Work item: Once the line containing "Where should I" appears, output it and each remaining line of the records below exactly, with no pictures and nothing more.

Entries taken from a collection:
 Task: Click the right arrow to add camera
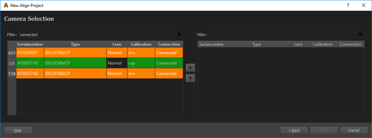pos(190,68)
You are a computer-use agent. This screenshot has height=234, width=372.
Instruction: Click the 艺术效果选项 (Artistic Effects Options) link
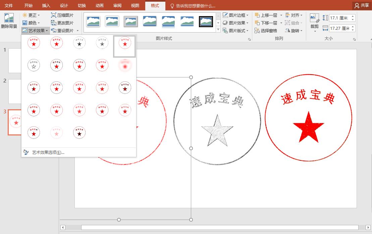coord(48,152)
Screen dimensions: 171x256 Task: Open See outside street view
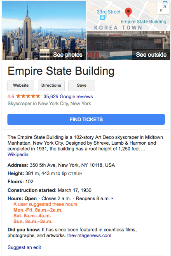(x=129, y=45)
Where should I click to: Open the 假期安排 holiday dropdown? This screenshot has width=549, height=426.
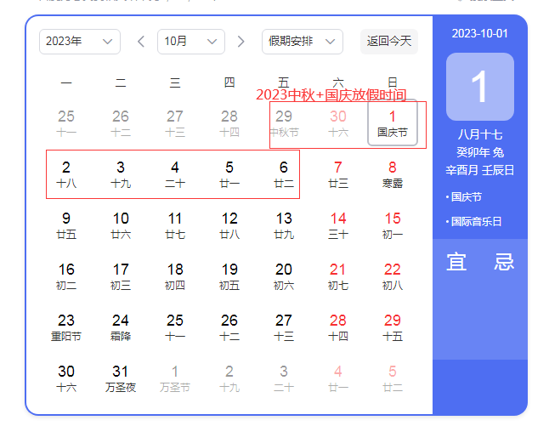coord(302,41)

Exercise answer:
Where should I click to: Open the 假期安排 holiday dropdown? This screenshot has width=549, height=426.
coord(302,41)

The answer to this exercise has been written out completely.